The Robots of Dawn by Isaac Asimov
book, review, science-fiction
This review was originally posted at Goodreads and imported here later with next to no spell/grammar checking.
3/5 stars
After the previous books in the Robot series, this one was a bit of a disappointment.
It is set on Aurora, the supposedly most advanced human colony. It should be something in between the extremely crammed underground cities of Earth from the first book and the almost entirely isolated humans on Solaria from the second one. But for some reason, it comes out kind of bland.

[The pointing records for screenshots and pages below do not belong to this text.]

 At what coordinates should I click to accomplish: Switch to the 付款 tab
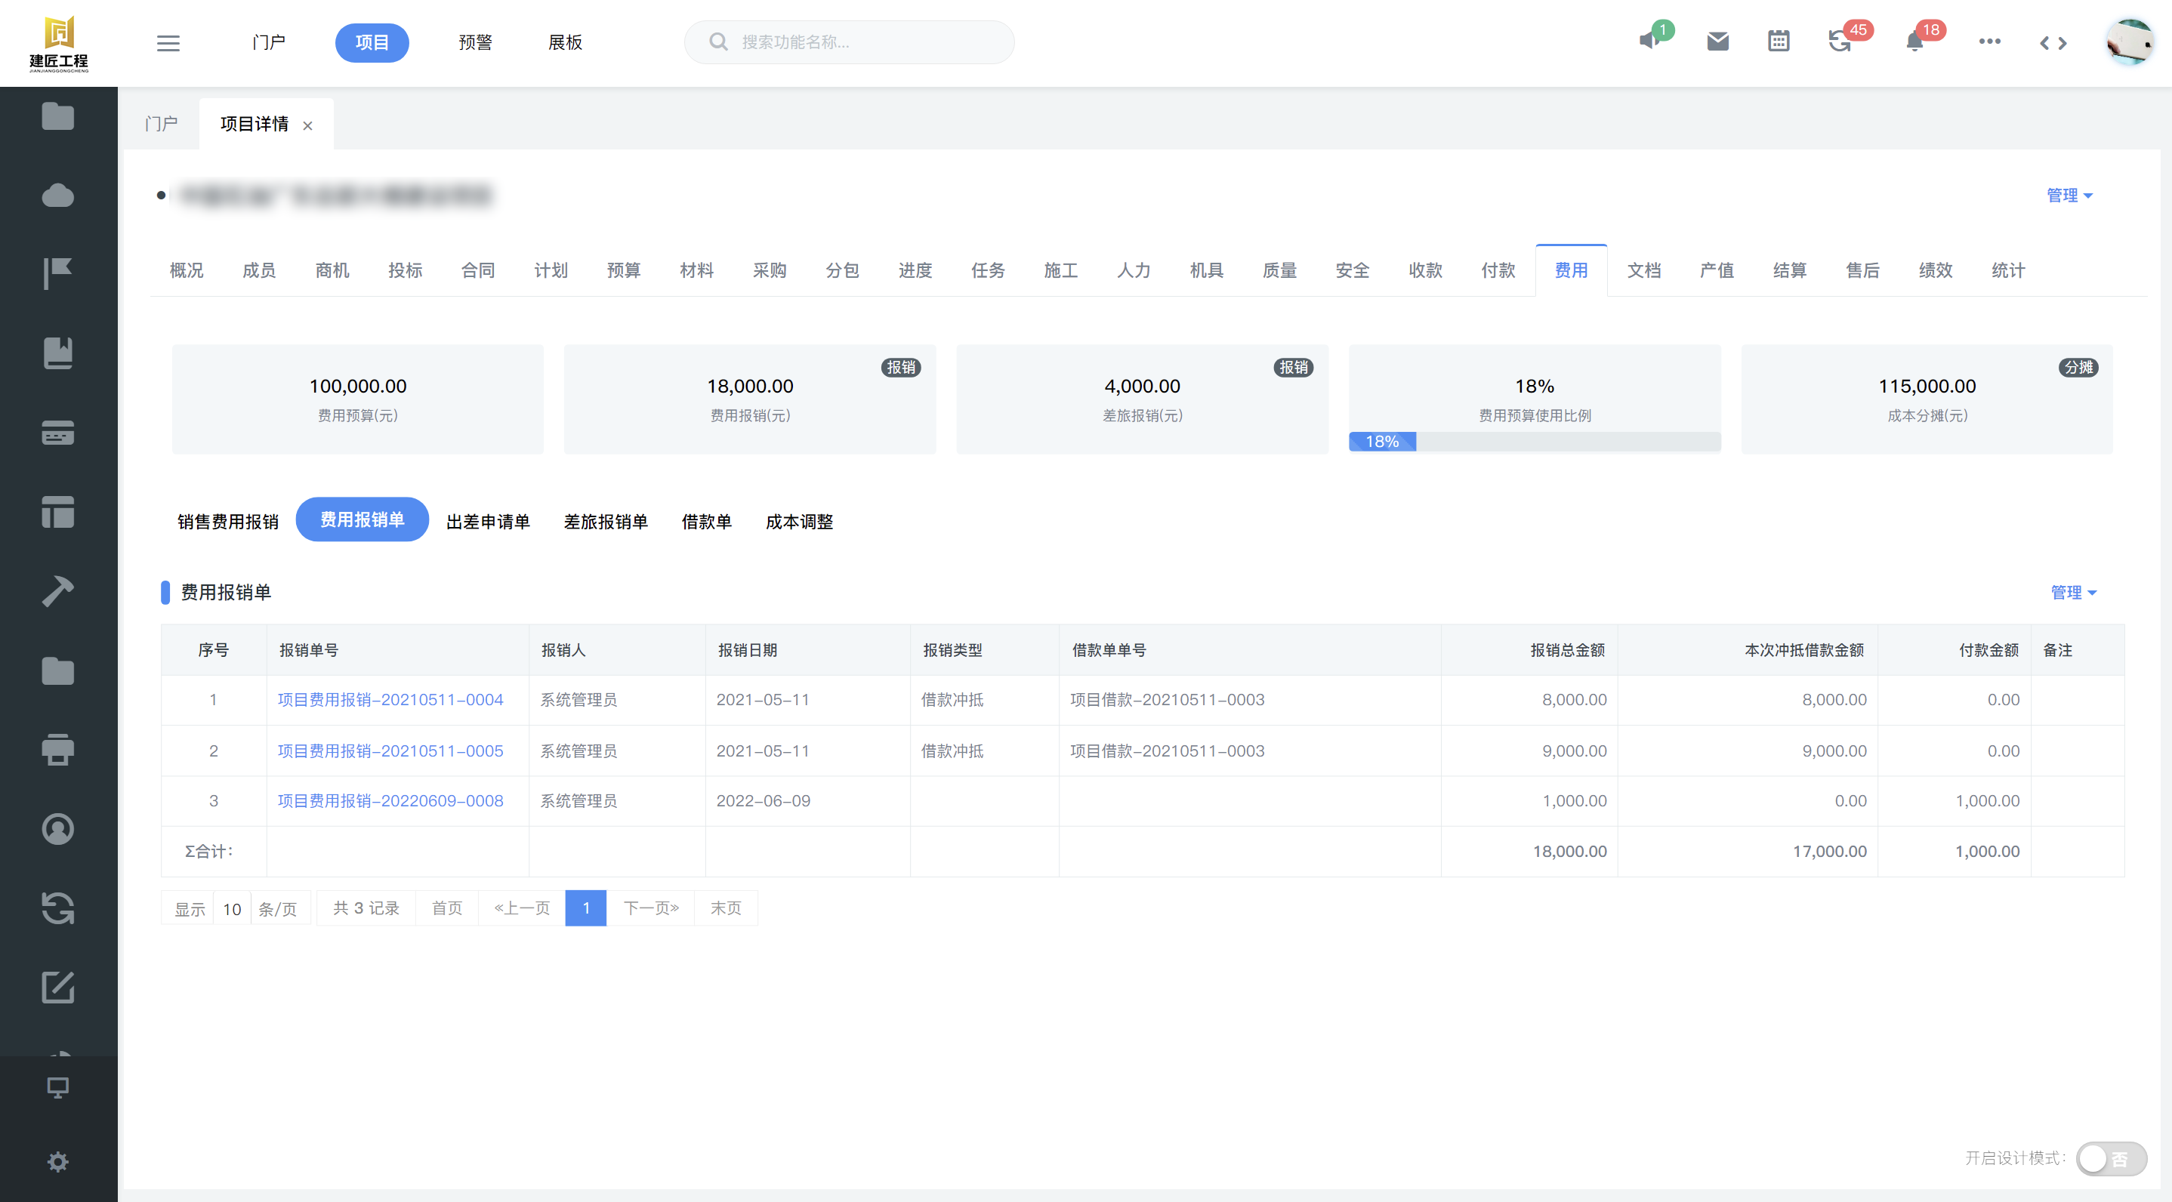[1497, 271]
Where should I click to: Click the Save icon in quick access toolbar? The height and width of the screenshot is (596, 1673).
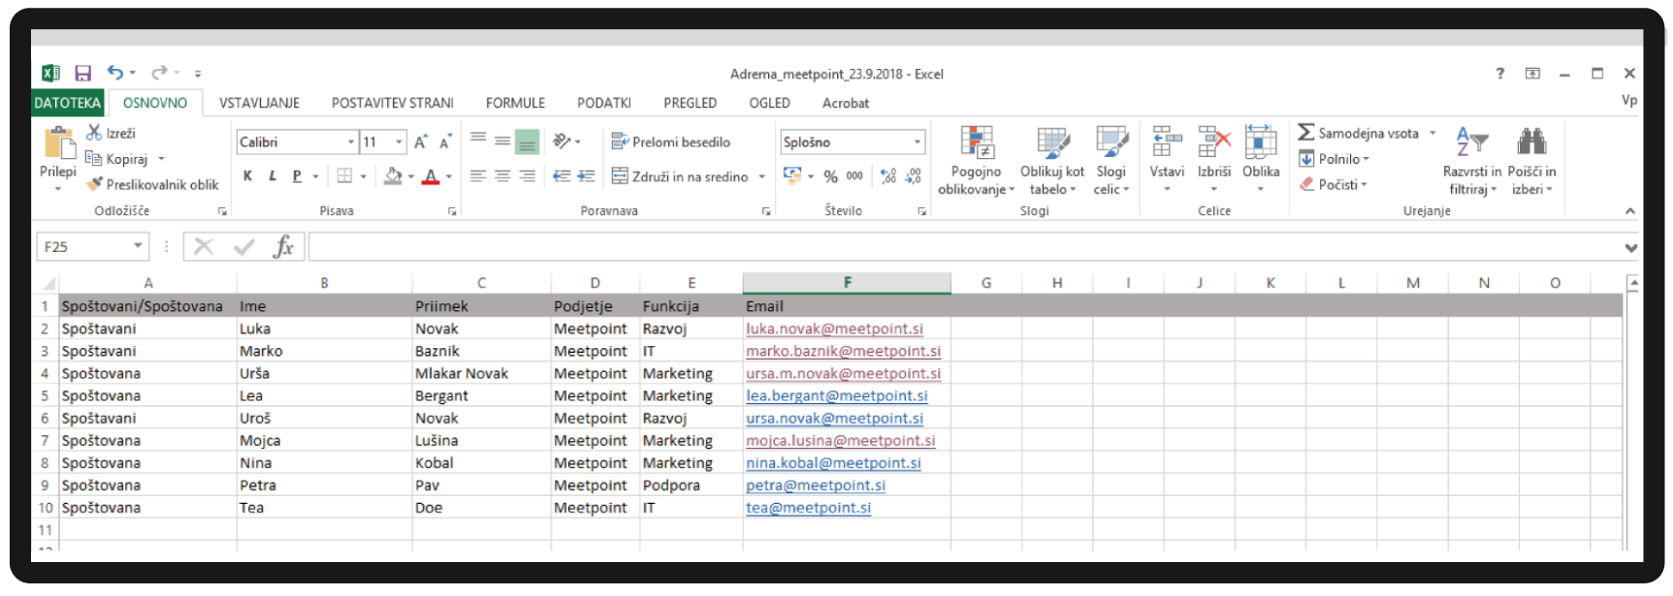[82, 74]
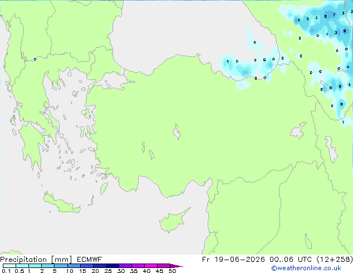Select the purple 30 mm legend swatch
This screenshot has width=353, height=273.
click(x=125, y=266)
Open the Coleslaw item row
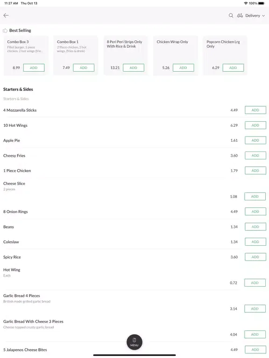The height and width of the screenshot is (358, 269). coord(135,242)
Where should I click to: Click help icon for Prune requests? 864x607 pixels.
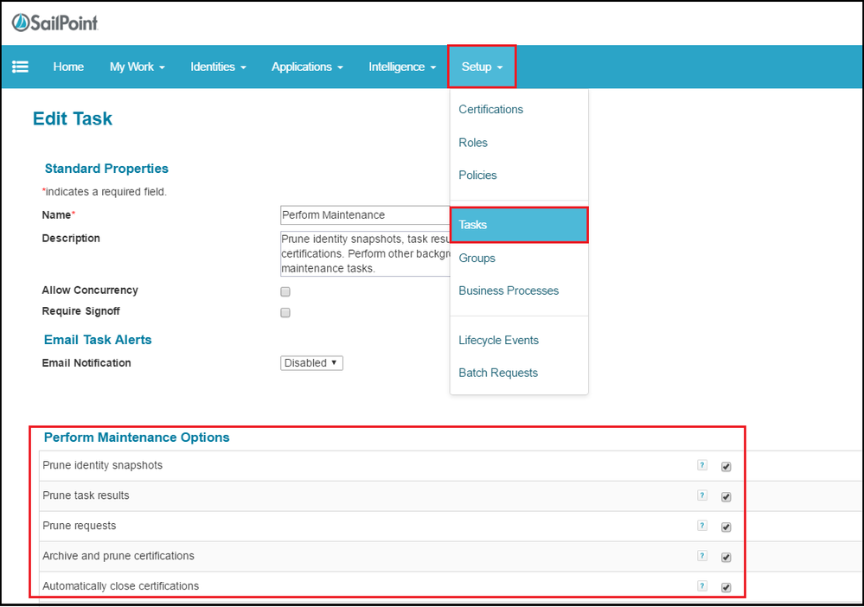tap(702, 526)
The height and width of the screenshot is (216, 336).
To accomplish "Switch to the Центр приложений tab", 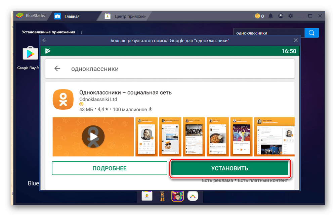I will click(x=129, y=16).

The previous two worlds, their people and customs were fascinating. This third book seems to delve less into that and more into the detective case itself. And the whole character dynamic is a bit off as well. Baley (the main character) despite feeling much warmer towards Daneel, his robotic partner in investigation from the first two books, almost doesn’t discuss the case at all. Or anything, really. Daneel is mostly delegated to a role of a walking encyclopedia and bodyguard.
And the whole story started really slow and only picked up the pace in the final third.
That said, Asimov’s undeniable strength has always been in endings (the way he turns an entire short story with a single sentence at the end is still unmatched) and The Robots of Dawn is no exception. I was entirely satisfied when I put the book down.
It neatly ties into the Foundation series and while the final gimmick is a bit too much to accept without question, it still feels great.
I do think the book would benefit from being about half as long though.